DOCUMENT SECTION
A crowded field for municipal races
If you think there are a lot of politicians on the make in Springfield, you’d be right.
Thirty-two candidates are vying for 13 municipal offices in the upcoming April 2 municipal election. Three citywide races – for mayor, city clerk and treasurer – each have two candidates apiece. Twenty-six candidates, the most in at least two decades, are running for city council, where just two of 10 races are uncontested.
“It’s a weird time – it really is,” says Brad Schaive, Laborers Local 477 business manager.
Ward 4 Ald. John Fulgenzi, who is facing three opponents, says he’s baffled by so many candidates. “I didn’t think I was doing that bad a job,” Fulgenzi says.
Despite the number of candidates, there will be no primary election, which is triggered when five candidates seek the same seat. The city clerk and the treasurer’s offices are essentially administrative posts, with the clerk keeping track of records and the treasurer keeping track of money. And so the mayor’s office and the city council is where the power lies and where just-plain-voters, as opposed to insiders, likely will be focusing attention.
“I don’t think he can win”
Mayor Jim Langfelder, the wise guys say, is a prohibitive favorite.
He’s affable, quick to smile and son of the late Ossie Langfelder, who served two terms as mayor before losing the 1995 mayoral primary. The mayor says and does seemingly unpopular things – his push for tax increases is a case in point – that haven’t seemed to dent his popularity. In 2015, he won his first mayoral term easily. Before that, he ran unopposed in two of his three campaigns for treasurer after winning his first term as treasurer by a wide margin.
During his first term as mayor, Langfelder has sometimes governed as if there were no consequences, angering organized labor, for example, after unions helped put him in office four years ago. He didn’t blink when police officers in 2017 declared that they had no confidence in police chief Kenny Winslow. Nearly 90 percent of officers who cast ballots said they had no confidence in the chief, but Langfelder’s support for Winslow hasn’t wavered.
Langfelder, a Democrat, also has been reluctant to endorse candidates, casting himself a nonpartisan politician – municipal races are officially nonpartisan, but parties have traditionally played
significant roles. He didn’t endorse J.B. Pritzker in the governor’s
race. He endorsed Betsy Dirksen Londrigan in the Democratic
congressional primary last year, but he didn’t lend his name to
Londrigan in the general election, which U.S. Rep. Rodney Davis,
R-Taylorville, won in a squeaker. Such reticence might help explain why
some Democrats are less than enthusiastic about the mayor.

DIRECTIVE A
Collect every line in the entries that contains the word "Task".
The entries below come from a source unrelated to the article above.

PROVIDED DATA

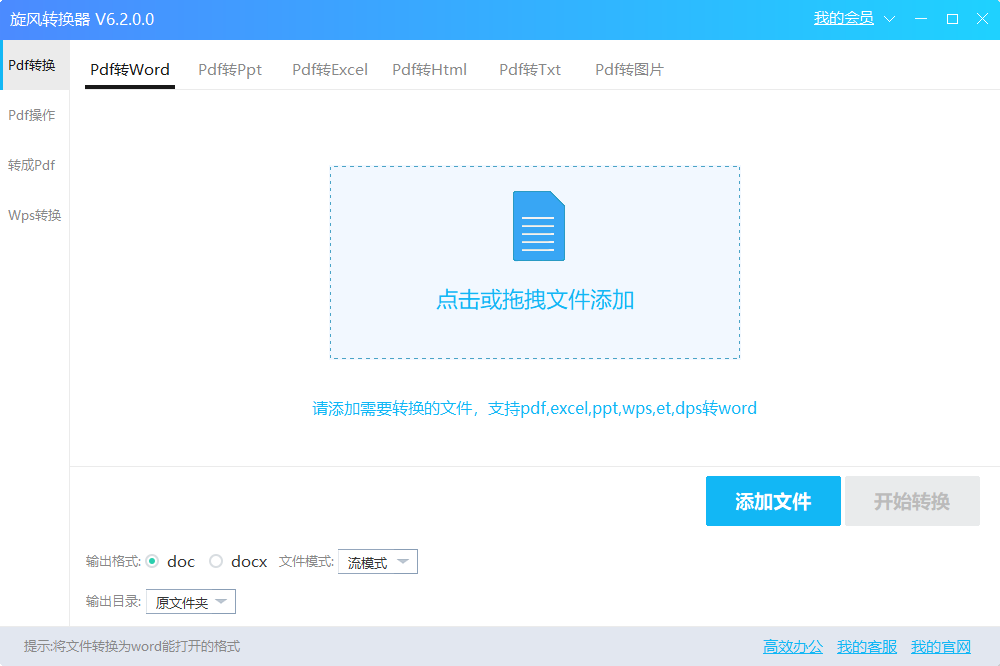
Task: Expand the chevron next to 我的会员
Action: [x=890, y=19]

---

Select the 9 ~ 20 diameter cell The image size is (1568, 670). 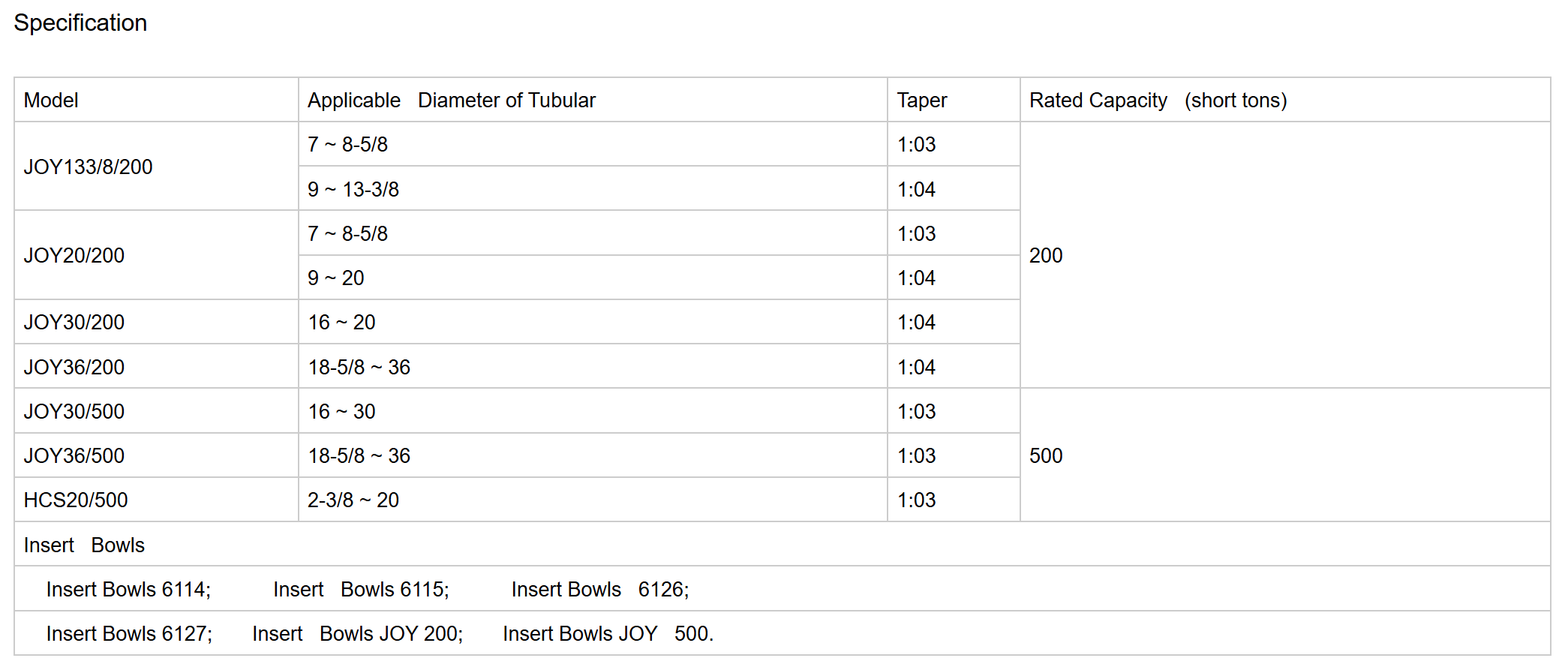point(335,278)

---

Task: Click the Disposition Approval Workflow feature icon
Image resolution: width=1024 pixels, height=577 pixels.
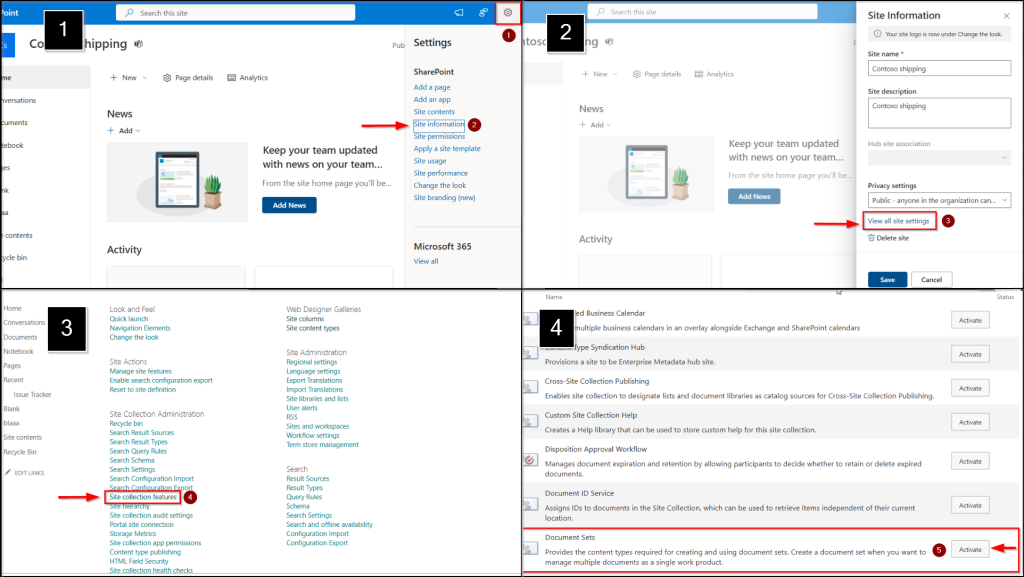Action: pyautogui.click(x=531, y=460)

DIRECTIVE B
In the article on Springfield's municipal races, replace "affable" with "genial" in the passage from "Mayor Jim Langfelder, the" up to and including "a wide margin.", and give that passage.

SOLUTION A
Task: Expand the chevron next to 我的会员
Task: Click the Disposition Approval Workflow feature icon

SOLUTION B
Mayor Jim Langfelder, the wise guys say, is a prohibitive favorite.
He’s genial, quick to smile and son of the late Ossie Langfelder, who served two terms as mayor before losing the 1995 mayoral primary. The mayor says and does seemingly unpopular things – his push for tax increases is a case in point – that haven’t seemed to dent his popularity. In 2015, he won his first mayoral term easily. Before that, he ran unopposed in two of his three campaigns for treasurer after winning his first term as treasurer by a wide margin.